Every Tuesday in The Kiddy Pool, Erin Newcomb confronts one of many issues that parents must deal with related to popular culture.
Historical fiction is one of my favorite areas for pleasure reading, and I particularly enjoy the English Tudor period. I’ve already read both installments of Hilary Mantel’s Wolf Hall series, and I was delighted to learn about the new PBS Masterpiece series, also titled Wolf Hall. Although I understand that historical fiction (and, to some extent, history), involve interpretation and sometimes downright invention, I always note how little has really changed since the 1500’s. People are still people.
Take Thomas Cromwell, for instance, the starring character of Wolf Hall. Played by Mark Rylance in the PBS rendition, he rises in the esteem of Cardinal Wolsey and Henry VIII by his cleverness in spite of humble (and shady) beginnings. In Episode 3, King Henry reminds Cromwell that he can make—and unmake—his servants’ power. And, indeed, anyone who knows the ending of Cromwell’s story sees the truth in this royal assertion of control. Already Henry has orchestrated the demise of Wolsey, Cromwell’s mentor, and celebrated with a masque representing the cardinal burning in hell (Episode 2). Henry may be a rare tyrant (read, serial killer), but his depravity matches his power in scale.
Cromwell’s story reminds me that even the most meritorious subjects don’t necessarily gain their due, and, in Episode 1, he loses his wife and children to the whim of illness. Neither royal influence nor wealth can restore those losses, and that’s a reality both Cromwell and Henry know all too well. By all historical accounts I’ve read, Henry lived in terror of illness, perhaps because he gained the throne by a rapid sickness that killed his elder brother Arthur. Not even a monarch can outwit death; as desperate as he is to impose mortality on others, Henry still faced the same fate. So to watch Wolf Hall, or to engage with history or historical fiction, is to understand all human lives within this balance of ordinariness and extraordinariness. Most of the characters are dead, in spite of their great or evil deeds.
And many of the characters soon vanish into anonymity. Since so much of my historical fiction comes from a feminist perspective, I read and think about the ways that women—often even rich and powerful women—get excluded from historical accounts. But even those histories are largely the records of the ruling classes, not the everyday people who don’t much care about Cromwell or the king or the king’s “Great Matter,” so long as there’s bread and decent weather for the crops. Many of the ordinary people of their day would never have even seen Henry or Cromwell, though their influence would have been exerted all the same. We see those folks in Wolf Hall and other works of historical fiction too, in the crowds and the masses, nameless and often voiceless.

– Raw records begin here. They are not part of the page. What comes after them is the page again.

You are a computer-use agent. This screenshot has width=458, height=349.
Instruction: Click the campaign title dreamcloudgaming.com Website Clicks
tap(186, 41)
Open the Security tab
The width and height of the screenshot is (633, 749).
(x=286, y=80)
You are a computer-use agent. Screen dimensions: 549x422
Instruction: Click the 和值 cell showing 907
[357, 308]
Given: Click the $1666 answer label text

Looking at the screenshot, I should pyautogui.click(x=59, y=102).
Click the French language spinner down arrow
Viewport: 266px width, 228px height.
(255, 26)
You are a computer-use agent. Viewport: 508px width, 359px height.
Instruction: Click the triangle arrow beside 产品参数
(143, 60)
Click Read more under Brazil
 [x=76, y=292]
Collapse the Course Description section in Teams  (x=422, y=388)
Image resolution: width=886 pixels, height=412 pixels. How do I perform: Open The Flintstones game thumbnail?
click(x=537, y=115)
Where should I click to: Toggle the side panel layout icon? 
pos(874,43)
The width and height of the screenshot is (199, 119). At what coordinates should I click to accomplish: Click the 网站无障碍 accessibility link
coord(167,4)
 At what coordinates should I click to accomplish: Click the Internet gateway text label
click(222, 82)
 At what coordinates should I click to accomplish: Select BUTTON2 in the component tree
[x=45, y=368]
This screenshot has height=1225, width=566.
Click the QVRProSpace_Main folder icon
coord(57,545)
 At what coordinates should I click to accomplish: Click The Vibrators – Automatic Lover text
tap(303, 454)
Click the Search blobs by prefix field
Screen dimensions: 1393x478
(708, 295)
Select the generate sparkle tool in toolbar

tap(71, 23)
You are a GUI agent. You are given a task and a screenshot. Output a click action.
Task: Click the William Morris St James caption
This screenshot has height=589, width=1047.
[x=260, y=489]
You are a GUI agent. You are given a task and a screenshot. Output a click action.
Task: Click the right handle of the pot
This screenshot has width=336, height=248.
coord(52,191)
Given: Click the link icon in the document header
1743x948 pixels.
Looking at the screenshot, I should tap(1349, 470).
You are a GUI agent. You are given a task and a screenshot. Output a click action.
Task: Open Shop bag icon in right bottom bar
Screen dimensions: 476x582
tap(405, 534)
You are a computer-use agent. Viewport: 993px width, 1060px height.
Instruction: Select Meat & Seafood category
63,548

Though Wolf Hall is set in a time period five centuries ago, in another nation, with another form of government, at times it feels like little has changed. People live and die. In between they eat and sleep and build families. If they are privileged, they bicker about religion. They try to make a living. They, like us, are sometimes greedy and cruel and clever and sometimes good. As a viewer of Wolf Hall, I am one of many, just as in my life I am part of the crowd, part of the masses. I’m not famous or extraordinary, except to those who love me and know me best.
That’s the way it is for most of us. We’re Henry, scaled down, with the power to be petty or kind. And we, unlike Henry, will likely fade into anonymity, lacking the reach for the evil he committed. For most of us, as children of God and earthly parents, will anonymously raise anonymous children. In the eyes of the world, we’re ordinary, though we’re really not so different from many of the people who populate the pages of books like Wolf Hall. And yet, in the eyes of God, we are known and loved, with our names written in the book of life that stretches beyond history and into the church eternal.